» **DATA SHOWN**:

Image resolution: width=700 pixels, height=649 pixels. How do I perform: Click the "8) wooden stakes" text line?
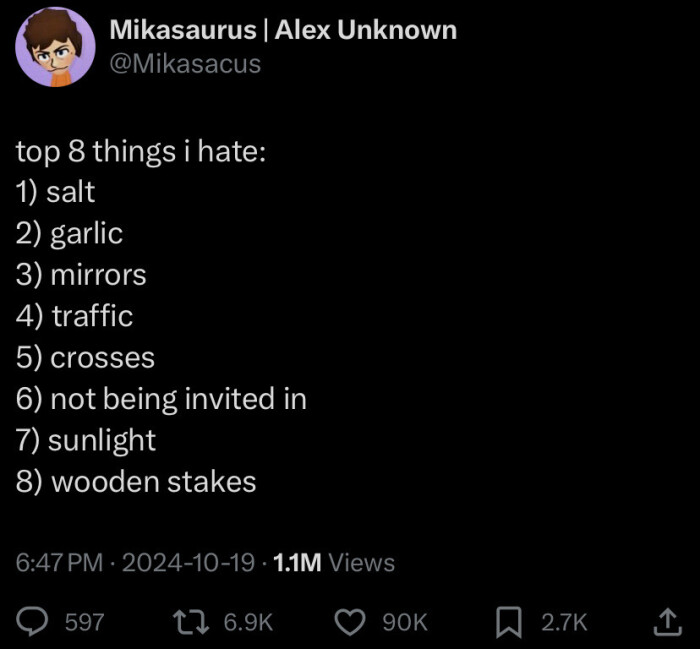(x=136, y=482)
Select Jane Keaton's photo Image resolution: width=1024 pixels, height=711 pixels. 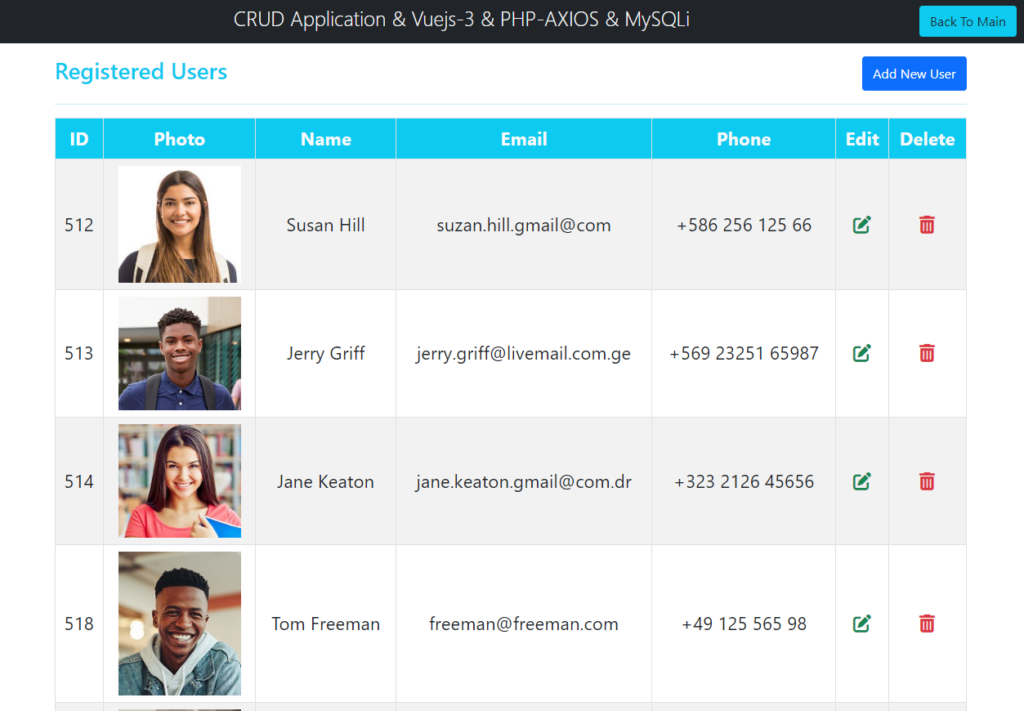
==
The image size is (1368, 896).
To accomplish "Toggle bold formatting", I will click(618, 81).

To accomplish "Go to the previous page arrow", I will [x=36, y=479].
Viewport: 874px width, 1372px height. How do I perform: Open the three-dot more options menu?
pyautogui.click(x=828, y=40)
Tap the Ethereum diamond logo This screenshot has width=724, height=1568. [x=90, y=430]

» **WORK TASK**: The required answer is a single number: how many lines above hold the string "accomplish".

» **WRITTEN REPLY**: 2